I did not become a fluent reader until I was nearly 10 years old. I fear the most influential formative influence on my early educational development was the Eagle Comic with its stunning visual cartoon strip ‘Dan Dare’ and elaborate 3D cut away drawings illustrating all that was best in cutting edge 1950’s technology. When it comes to learning styles, I was visually oriented from the outset. Whilst at secondary school, I was introduced to the local Natural History Society and soon became a keen birder and, later, fungus forayer. I soon transferred my academic allegiance from art to biology but still spent a lot of time drawing and painting, mostly of birds and mushrooms. These days my paint box has been swapped for ‘Paint Shop Pro’ (JASC Associates, Eden Prairie MN, USA). It was also fortuitous that my period as an undergraduate and postgraduate student in the late 1960’s and early 1970’s coincided with the time when scanning and transmission electron-microscopy were the ascendant tools then available to biologists. Whilst an undergraduate at Imperial College I had the good fortune to attend a number of stimulating lectures given by the late Professor Irene Manton (Fig. 1). I still vividly remember a seminar in which she described the exquisite microscopic scales produced by chrysophyte algae (Fig. 1). Irene Manton was an eloquent and enthusiastic promoter of the wonders of microscopy (Manton, 1975) and was also an expert and avid art collector (see Peter Scott Gallery web page). Irene Manton undoubtedly inspired me to become an electron-microscopist and throughout my research career I have used microscopy (both electron and light) to study aquatic fungi and algae. In the mid nineteen-eighties, I started a fruitful collaboration with Hilda Canter who worked at the Freshwater Biological Association, Windermere laboratory. Hilda’s photographs of freshwater algae and their parasites are not only technically brilliant but are also stunningly composed, artistic compositions (Canter-Lund and Lund, 1995). So collecting and working with images have been my stock in trade.

Fig. 1 a) The late Professor Irene Manton (a) was a pioneer electron-microscopist and an eloquent proponent of the art of microscopy. She studied many things including the way chrysophyte algae produced their elaborately sculptured scales. b) Whole mount shadowed transmission electron microscope preparation of the chrysophyte alga, Synura).

A career on the slide.

Traditionally, I suspect the way most of us used our images in teaching was by showing slides using a standard 35mm-slide projector. When I joined Newcastle University as the mycology demonstrator in the mid 1970’s, I was greatly influenced by my colleague Colin Dickinson.
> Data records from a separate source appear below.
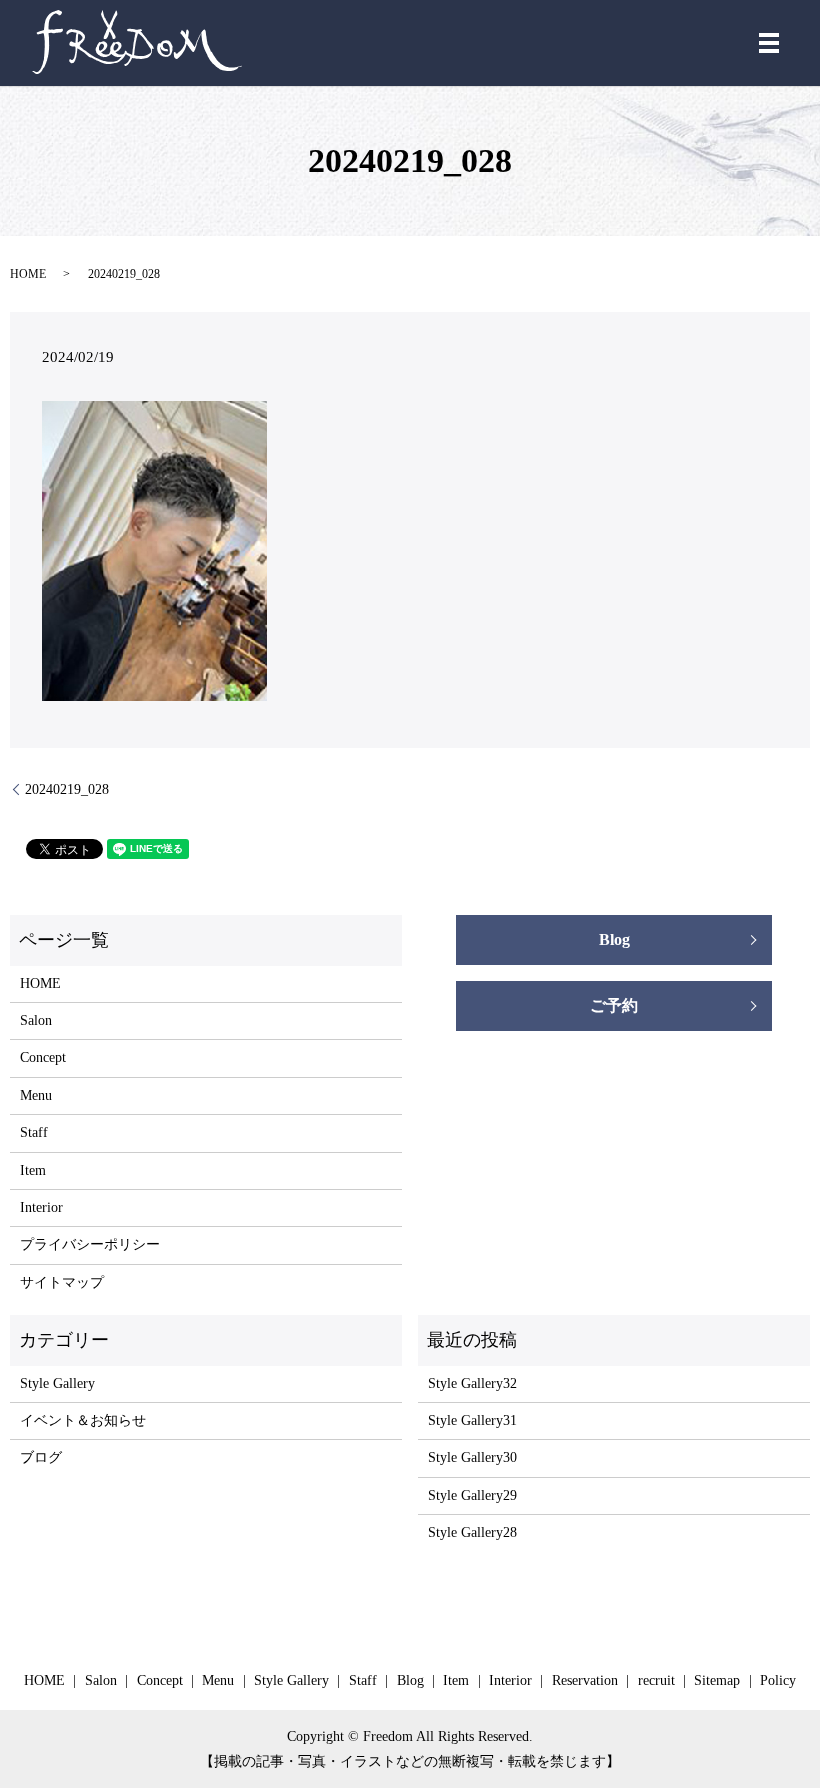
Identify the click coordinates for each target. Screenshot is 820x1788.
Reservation (585, 1680)
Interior (41, 1207)
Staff (34, 1132)
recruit (656, 1680)
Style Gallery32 (472, 1383)
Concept (43, 1057)
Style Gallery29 (472, 1495)
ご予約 (614, 1005)
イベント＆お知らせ (83, 1420)
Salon (36, 1020)
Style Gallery (57, 1383)
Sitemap (717, 1680)
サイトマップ (62, 1282)
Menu (36, 1095)
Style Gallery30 (472, 1457)
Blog (614, 939)
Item (33, 1170)
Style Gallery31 (472, 1420)
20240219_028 (67, 789)
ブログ (41, 1457)
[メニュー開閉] (769, 43)
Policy (778, 1680)
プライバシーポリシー (90, 1244)
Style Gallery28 (472, 1532)
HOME (28, 274)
He made extensive use of images of fungi in his teaching and had a large collection of teaching slides that he freely shared with me. A decade later, in the mid 1980s, I was appointed to a lectureship where I had the responsibility for teaching ‘cryptogamic botany’ and so had to start acquiring images of lichens, seaweeds and microscopic algae to supplement my mycological portfolio.

Fig. 2 Two examples of the preparations of fixed specimens of the red alga Chylocladia and the jellyfish Aurelia, prepared by H.C. Sorby for direct viewing in an early slide projector.

Probably the most curious source of illustrative material of algae that I use in my teaching came from ‘slides’ prepared by the eminent Victorian geologist and biologist H.C. Sorby, who had devised a way of preserving carefully mounted specimens, mostly of small rhodophyte algae and other marine organisms, between 2 × 2 inch glass plates (Fig. 2). He could directly project them using the bulky predecessor of our modern slide projector. There is something strangely compelling about viewing the actual corpse rather than an image of it.

Whenever possible, I like to use my own images rather than copy the illustrations of others. I was also a keen photographer of natural history subjects in general and quickly built up a large but not always well-identified collection of natural history images (Fig. 3a-j). I have two filing cabinets groaning with slides and most of my study at home seems to be taken up with files packed with slides. Sadly, my enthusiasm for collecting images was not matched by an equal one for organizing my collection! As the term would go by the entropic disorder of my slide collection would become greater. This was not helped by my habit of hurriedly offloading the slides from my slide carousel onto the top of my filing cabinet where they would sit in precarious piles until the end of each term. When it came to using this resource to illuminate my lectures, the other problem I had was deciding the best time to present slides within the traditional lecture format. Giving research seminars and general talks to local natural history groups etc. was no problem since the entire talk would be based around slides. However, in an average undergraduate lecture, typically there would be a period of ‘chalk and talk’ or ‘place and discourse’ if overhead projector (OHP) acetates were being used, and the lecture would conclude with me showing a set of appropriate pictures. I did, however, find that once the students had got used to this pattern, then the dimming of the lights and the switching on of the projector would be the signal for the hurried closing of notebooks and packing of bags ready for a quick exit! To counter this, I would often opt for showing at least some of the slides both at the beginning and in the middle of the fifty-minute slot. This at least broke up the talk and enabled students to allow their pens to cool down and give their writing-hands time to recover!

Fig 3 A selection of images from my eclectic collection of teaching slides and micrographs. a) Rocky shore boulders covered in Enteromorpha; .b) Common seals on Sandbank, Morston, Norfolk; c) Fledgling blackbird, Jedburgh.; g) Scanning electron micrograph of the planktonic alga, Ceratium; h) Section of Ligustrum grass leaf; i) Hood of the pitcher plant Sarracenia, University Botanic Garden; j) Brown seaweed Leathesia, Llanes, Spain; k) Green desmid, Micrasterias, Canberra, Australia; l) Green coenobial alga Volvox, Malham, Yorkshire; m) Differential interference contrast micrograph of asci and ascospores of Morchella esculenta. images b, c, i and m and were digitised using the Nikon Coolscan film scanner. All remaining photographs were captured from slides using an Olympus Camedia 3040 digital camera with slides placed on light box as shown in Fig. 6f.

The next logiCAL step?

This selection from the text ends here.